Начав спереди, он отрезал чёлку, которая упала мне на глаза, затем перешёл к макушке и отрезал длинные пряди сзади, они посыпались за воротник рубашки. Клоки волос покрыли крыльцо, на голове неравномерно распределились остатки. Когда Ярак стриг, он издавал негромкие кудахтающие звуки в одобрение самому себе, как будто, подстригая меня, совершенствовал мир.
– Что ты думаешь, Мохаммед? Маленькому предателю достаточно? – спросил Ярак.
– Может быть, снять чуть больше с боков? – предложил он.
– Non[34], достаточно. Развяжи его, – приказал Ярак.
Как только я почувствовал, что верёвки ослабли и можно свободно вытянуть руки, я помчался галопом, как жеребёнок. Сердце колотилось от страха и негодования. Захотелось убить своих обидчиков. Привязать их к стульям и брить до крови и полного облысения.
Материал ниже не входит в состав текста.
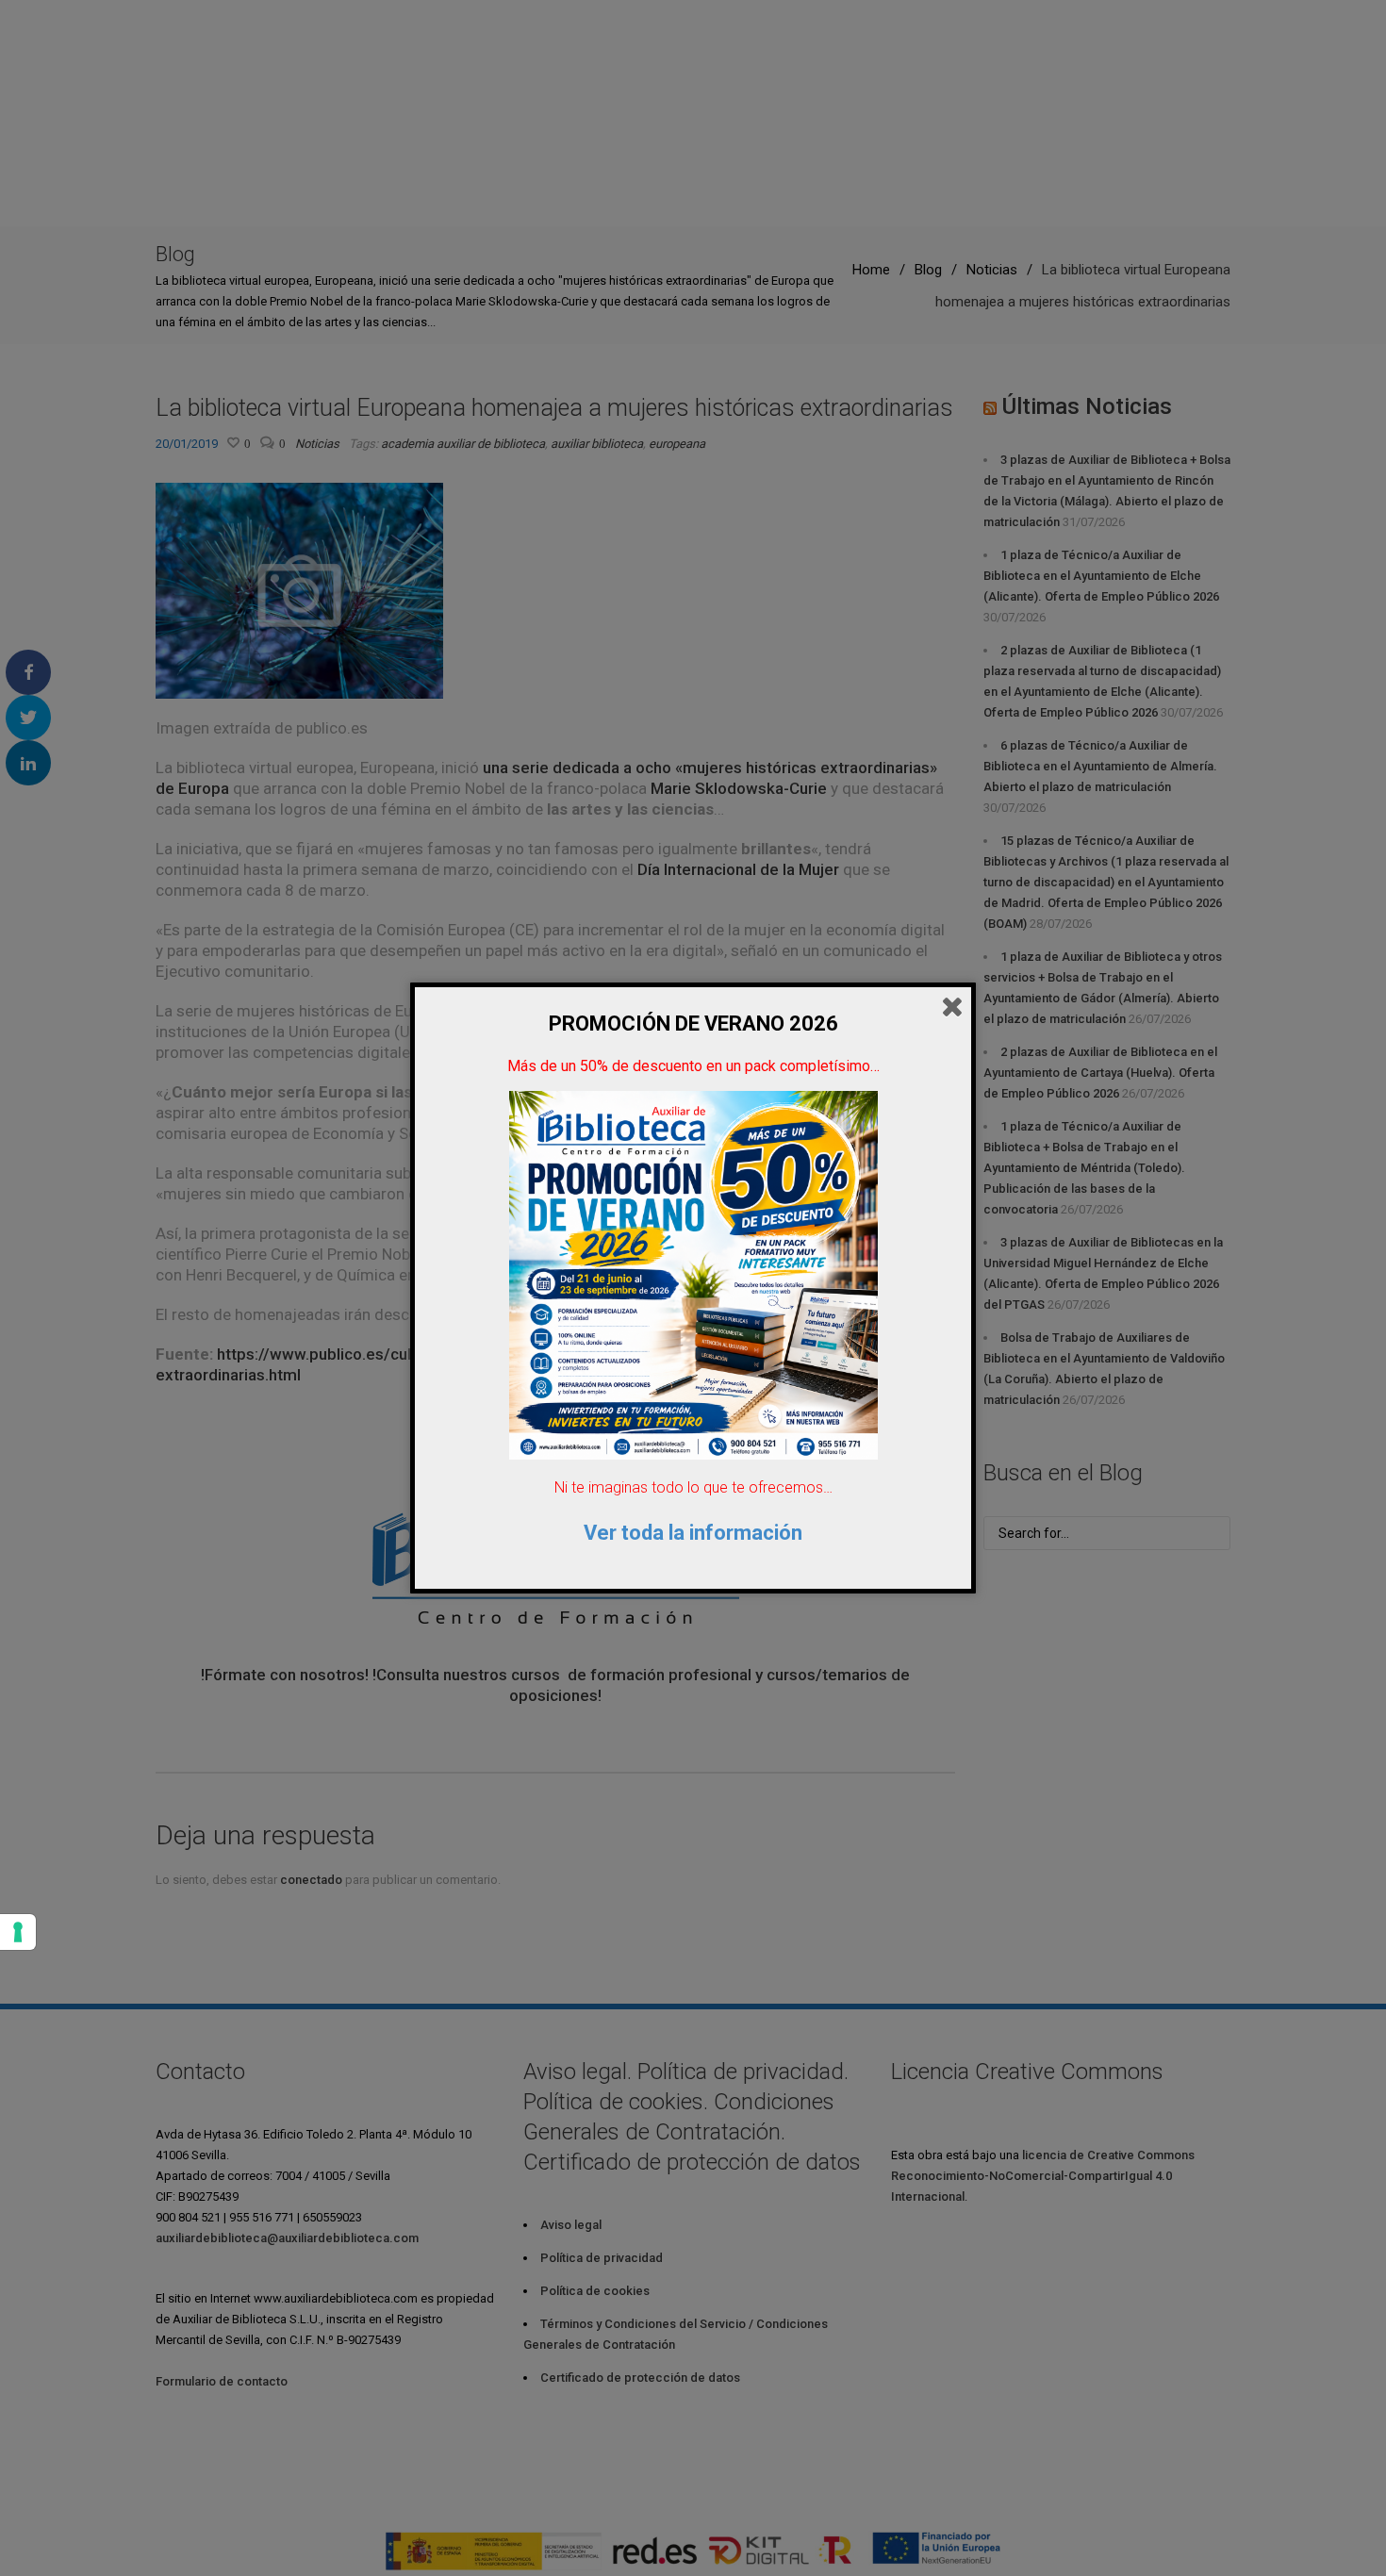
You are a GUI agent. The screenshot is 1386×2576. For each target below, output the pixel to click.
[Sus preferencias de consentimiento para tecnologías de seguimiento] (18, 1932)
Я чувствовал, как адреналин бурлит в моём теле и бьёт в глаза.
Чтобы успокоиться, я прислонился к стене главного здания, спрятавшись от посторонних глаз за кустарником.
Это было таким же вторжением в моё тело, как и сделанное Макэнери. По сравнению с этим папа и Ингрид казались очень даже цивилизованными людьми. Я гадал, почему так много людей стремятся изменить меня. Даже пытливые вопросы Эрика о моих похождениях с Ингрид нарушали мои границы. Казалось, от меня самого теперь ничего не осталось. Даже способность сопротивляться, которую в последнее время начал осознавать всё сильнее и сильнее, теперь вдруг оставила меня. Все почему-то лучше меня знали, как должно выглядеть моё тело. И я уже не чувствовал, что моё тело действительно мне и принадлежало.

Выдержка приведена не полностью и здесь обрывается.